• [CONSIGNES DE L'EXERCICE]:
a – Indiquez si chacun des énoncés suivants concorde avec l'article sur les relations entre Riyad et Washington, en répondant par oui ou par non et en citant les mots décisifs du texte : (i) les relations entre Riyad et Washington reposent depuis plus de 70 ans sur un échange de la sécurité américaine contre le pétrole saoudien ; (ii) la responsabilité de Riyad dans les attentats du 11 septembre a été démontrée ; (iii) seize des dix-neuf auteurs des attentats du 11 septembre étaient des ressortissants saoudiens.
b – Poursuivez l'article sur les relations entre Riyad et Washington à la suite de sa dernière phrase.

• [PAGE]:
####################
Maha Al-Cherbini avec agences, Dimanche, 02 octobre 2016

Le vote du Congrès américain autorisant les proches des victimes des attentats du 11 septembre 2001 à poursuivre l'Arabie saoudite porte un coup dur aux relations américano-saoudiennes. Ses conséquences ne sont toutefois toujours pas claires.

Vers une crise entre Riyad et Washington ?
Quoique furieux, les responsables saoudiens n'ont pas encore décidé la réponse à adopter vis-à-vis de Washington. (Photo:AP)

Un grave coup de froid a frappé cette semaine les relations entre l’Arabie saoudite et les Etats-Unis, ces deux alliés dont les relations sont tendues depuis deux ans suite à l’ouverture que l’Administration du président Barack Obama avait amorcée envers Téhéran afin d’aboutir à son accord nucléaire historique. Malgré ce rapprochement irano-américain, les relations entre Riyad et Washington — fondées il y a plus de 70 ans sur un échange de la sécurité américaine contre le pétrole saoudien — étaient restées toujours solides, surtout en matière de coopération antiterroriste. Or, cette semaine, une décision du Congrès américain et de la Chambre des représentants intitulée « Justice Against Sponsors of Terrorism Act » (JASTA) et autorisant les proches de victimes du 11 septembre 2001 à poursuivre l’Arabie saoudite, a sonné comme un grave coup de tonnerre qui pourrait sérieusement envenimer les relations bilatérales entre Washington et l’un de ses principaux alliés dans la région. Certes, même si 15 des 19 auteurs des attentats du 11 septembre aux Etats-Unis étaient des ressortissants saoudiens, la responsabilité de Riyad n’a jamais été démontrée.
####################
• [DONNÉES FOURNIES]:
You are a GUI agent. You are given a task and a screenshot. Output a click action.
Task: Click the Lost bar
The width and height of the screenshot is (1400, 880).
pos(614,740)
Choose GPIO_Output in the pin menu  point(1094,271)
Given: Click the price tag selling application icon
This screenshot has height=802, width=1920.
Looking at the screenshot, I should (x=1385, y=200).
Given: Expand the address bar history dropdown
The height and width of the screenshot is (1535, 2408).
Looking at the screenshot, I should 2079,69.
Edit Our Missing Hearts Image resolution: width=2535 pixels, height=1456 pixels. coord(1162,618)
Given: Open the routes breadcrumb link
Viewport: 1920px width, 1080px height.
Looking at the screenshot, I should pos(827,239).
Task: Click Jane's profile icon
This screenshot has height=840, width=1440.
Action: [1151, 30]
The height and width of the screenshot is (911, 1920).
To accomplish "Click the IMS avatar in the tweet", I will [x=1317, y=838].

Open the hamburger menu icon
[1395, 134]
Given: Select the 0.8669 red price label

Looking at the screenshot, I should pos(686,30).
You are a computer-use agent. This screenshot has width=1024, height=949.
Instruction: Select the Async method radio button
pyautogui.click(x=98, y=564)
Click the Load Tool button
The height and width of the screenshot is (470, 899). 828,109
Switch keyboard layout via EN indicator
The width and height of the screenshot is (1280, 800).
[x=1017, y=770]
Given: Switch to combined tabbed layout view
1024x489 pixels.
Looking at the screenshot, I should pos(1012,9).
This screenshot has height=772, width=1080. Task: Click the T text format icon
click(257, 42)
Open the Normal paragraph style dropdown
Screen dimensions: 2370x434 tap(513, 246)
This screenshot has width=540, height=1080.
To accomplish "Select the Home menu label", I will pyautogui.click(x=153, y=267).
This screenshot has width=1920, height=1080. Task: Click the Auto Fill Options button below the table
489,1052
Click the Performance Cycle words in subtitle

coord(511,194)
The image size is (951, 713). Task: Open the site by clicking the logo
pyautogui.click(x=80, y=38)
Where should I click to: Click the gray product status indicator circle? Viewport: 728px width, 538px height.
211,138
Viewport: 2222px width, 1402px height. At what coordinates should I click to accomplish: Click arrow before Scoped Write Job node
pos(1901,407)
####################
• [RÉPONSES DE L'EXERCICE]:
a –
(i) Oui : « fondées il y a plus de 70 ans sur un échange de la sécurité américaine contre le pétrole saoudien »
(ii) Non : « la responsabilité de Riyad n’a jamais été démontrée »
(iii) Non : « 15 des 19 auteurs des attentats du 11 septembre aux Etats-Unis étaient des ressortissants saoudiens »

b –
Selon les experts, ce vote constitue un double coup dur : d’un côté, il risque d’affecter les relations entre les deux pays, de l’autre, c’est un camouflet pour le président Barack Obama. En effet, pour la première fois en huit ans de pouvoir, le veto d’Obama a été rejeté à une très large majorité. Et ce camouflet, qui arrive à l’approche de la fin du mandat d’Obama, l’est aussi plus généralement les Démocrates en cette période de campagne présidentielle. Qualifiant le texte d’« erreur » et de « vote politique » de parlementaires qui jouent leur réélection le 8 novembre, M. Obama a mis en garde : « Ce vote marque un dangereux précédent. Il ne protégera pas les Américains d’attaques terroristes et n’améliorera pas non plus l’efficacité de notre réponse en cas de telles attaques », a affirmé le numéro un américain. Partageant cette même optique, le directeur de la CIA, John Brennan, a estimé qu’un tel vote aurait de graves implications sur la sécurité nationale des Etats-Unis et des conséquences pour les employés du gouvernement qui travaillent à l’étranger, car il affaiblirait le principe d’immunité qui protège les Etats et leurs diplomates de poursuites judiciaires et risquerait d’exposer les Etats-Unis à des poursuites devant divers tribunaux à travers le monde.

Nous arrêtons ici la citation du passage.